The soundtrack begins with the newly penned theme song, “Best Friends”. Yumi Kawamura has the lead vocal on this unfortunately rather generic pop rock track. It’s certainly full of energy and has a decently catchy melody to it as well, but it isn’t nearly as unique as the vocal tracks that we’ve become used to in the Persona series. A shorter instrumental version is also on the album, with the electric guitar taking the main melody. One of the other main themes is “The Ultimate”, although it does not feature vocals. It’s also a rock track with a lot of energy and a decent melody, but at just over a minute long it barely leaves an impression. The later “The Ultimate -Stage Edit-“ is more substantial, being two minutes long. The instrumentation is more typical of a rock track than the original version was, but I think it actually sounds better that way. Then there is “NOW I KNOW”, the ending theme for the game. Shihoko Hirata sings this track, and it is in the vein of previous ending themes for the series, being a light band-accompanied midtempo track. It’s got a great catchy melody, and that’s all the track really needs.
The album also includes a number of shorter cues, most lasting less than half a minute. Most of these are short rock riffs, like “The Fighter”, “Sparks Fly”, and “Who Goes?”, which are far too short to leave any sort of impression. The longer “Don’t Give Up!” shows more promise, being one of the more interesting tracks on the album with its frantic busyness and quick pace, but it doesn’t get to go anywhere unfortunately. The victorious “The Winner” is pleasant enough, but is typical for these themes. “Poem for Everyone’s Souls” manages to be more memorable, if only because it stands out as a piano solo amongst predominantly rock tracks, and also because it transitions into a tease of the Velvet Room Aria. These tracks are nice for those who wanted them from the game, but they don’t add much to the album.
The remaining tracks largely consist of stage tracks, and almost all are rock tracks. Unfortunately they don’t have too much going for them for the most part, being fairly cookie-cutter and having few distinguishing characteristics. “The Junes Hero” has a decent bit of youthful energy to it, but it isn’t particularly memorable. “Like The Dragon” benefits from some other instruments like brass and a violin, but these side instruments sound a bit cheap. “Kuma-Kuma Circus” is much brassier than the others and has a lot of attitude, but again the cheaper sound lets the track down. The darker “Missions For The Brilliant Executor” and spunky “Spirited Girl” are more straightforward rock, but that is not really to the advantage of the tracks. None of these are particularly bad by any means, but they rarely rise above filler status amongst the stronger tracks.

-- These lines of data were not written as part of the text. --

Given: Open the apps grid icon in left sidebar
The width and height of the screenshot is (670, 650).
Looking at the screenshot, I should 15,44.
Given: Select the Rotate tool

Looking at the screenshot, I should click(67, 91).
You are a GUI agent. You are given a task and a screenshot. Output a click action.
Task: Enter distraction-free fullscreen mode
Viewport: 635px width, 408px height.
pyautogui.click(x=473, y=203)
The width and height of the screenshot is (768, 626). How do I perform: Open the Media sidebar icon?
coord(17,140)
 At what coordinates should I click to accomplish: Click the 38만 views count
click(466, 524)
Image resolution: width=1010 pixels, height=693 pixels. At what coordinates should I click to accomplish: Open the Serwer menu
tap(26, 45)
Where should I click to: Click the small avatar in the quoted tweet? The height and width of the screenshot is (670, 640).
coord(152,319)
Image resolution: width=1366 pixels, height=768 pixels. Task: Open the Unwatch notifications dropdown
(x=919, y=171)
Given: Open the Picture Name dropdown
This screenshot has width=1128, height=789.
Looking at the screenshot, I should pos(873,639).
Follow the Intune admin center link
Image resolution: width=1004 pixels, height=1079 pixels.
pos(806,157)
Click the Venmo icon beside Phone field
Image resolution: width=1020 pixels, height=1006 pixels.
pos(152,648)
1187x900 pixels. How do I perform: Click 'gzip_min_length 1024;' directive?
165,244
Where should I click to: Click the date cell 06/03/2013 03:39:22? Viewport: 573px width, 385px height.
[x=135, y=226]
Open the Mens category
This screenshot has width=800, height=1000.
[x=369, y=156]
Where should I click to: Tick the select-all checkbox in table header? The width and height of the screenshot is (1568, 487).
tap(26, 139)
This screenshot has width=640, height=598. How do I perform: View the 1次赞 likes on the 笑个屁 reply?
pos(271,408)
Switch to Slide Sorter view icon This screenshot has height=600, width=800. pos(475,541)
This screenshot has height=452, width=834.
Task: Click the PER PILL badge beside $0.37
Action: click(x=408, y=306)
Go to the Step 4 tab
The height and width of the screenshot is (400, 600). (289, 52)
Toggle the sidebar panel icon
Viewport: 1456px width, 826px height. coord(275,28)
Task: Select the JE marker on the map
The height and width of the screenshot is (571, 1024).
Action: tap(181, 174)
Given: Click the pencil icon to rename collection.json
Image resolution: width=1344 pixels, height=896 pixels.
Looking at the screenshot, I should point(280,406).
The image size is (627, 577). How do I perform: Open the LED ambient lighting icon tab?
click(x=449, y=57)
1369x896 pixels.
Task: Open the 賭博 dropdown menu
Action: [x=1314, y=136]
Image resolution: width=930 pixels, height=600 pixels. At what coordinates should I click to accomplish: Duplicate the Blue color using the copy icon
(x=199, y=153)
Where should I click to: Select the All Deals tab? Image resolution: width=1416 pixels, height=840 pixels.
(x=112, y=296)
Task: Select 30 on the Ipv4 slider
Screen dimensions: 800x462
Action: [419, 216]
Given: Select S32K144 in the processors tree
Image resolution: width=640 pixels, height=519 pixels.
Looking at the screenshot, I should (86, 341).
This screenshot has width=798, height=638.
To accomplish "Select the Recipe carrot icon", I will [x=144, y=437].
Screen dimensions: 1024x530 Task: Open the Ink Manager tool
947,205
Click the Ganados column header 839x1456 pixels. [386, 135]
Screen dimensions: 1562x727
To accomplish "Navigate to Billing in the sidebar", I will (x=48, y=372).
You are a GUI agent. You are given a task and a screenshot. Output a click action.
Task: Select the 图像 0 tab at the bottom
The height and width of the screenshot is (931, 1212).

There are however some tracks that manage to stand out, despite sharing the rock style with the others. What works in these tracks is the connection to the music of the Persona series, not necessarily reusing melodies or remixing tracks, but rather incorporating into their melodies shades of songs from the mainline titles, giving them a familiarity in a fresh new setting. “Princess Amagi-ya” is one of these tracks, and the track is instantly much more memorable for it. It helps that the arrangement is very energetic, and here the lead violin doesn’t sound so bad, even passionate at times. “A Pure-Hearted Beast” incorporates a bit of jazziness into the rock mix, having even a bit of improv which is nice. “Seeker of Truth” has one of the better melodies of the soundtrack, and it also has a solid piano and brass backing. “The Wandering Wolf” has a deeper and more serious sound than most of the others with some edge, and the more epic “Shadows Of The Labyrinth” is also great with its darker atmosphere and dance beat. Two of the tracks do directly remix older Persona tracks. “Reach Out To The Truth” is remixed here with a generally edgier sound over the original. It’s a bit too busy at the verses for me, but the chorus works quite well and I like the inclusion of the jazz organ to make things a bit more fun. Persona3’s “Heartful Cry” also makes an appearance. The rock elements of the original are still present, but they are complemented by some electronic elements, with a thumping beat and various synths. It fills out the sound well, and makes the track more fitting for the game. Other than the new vocal themes, this bunch are really the only tracks that I like to re-listen to from the soundtrack.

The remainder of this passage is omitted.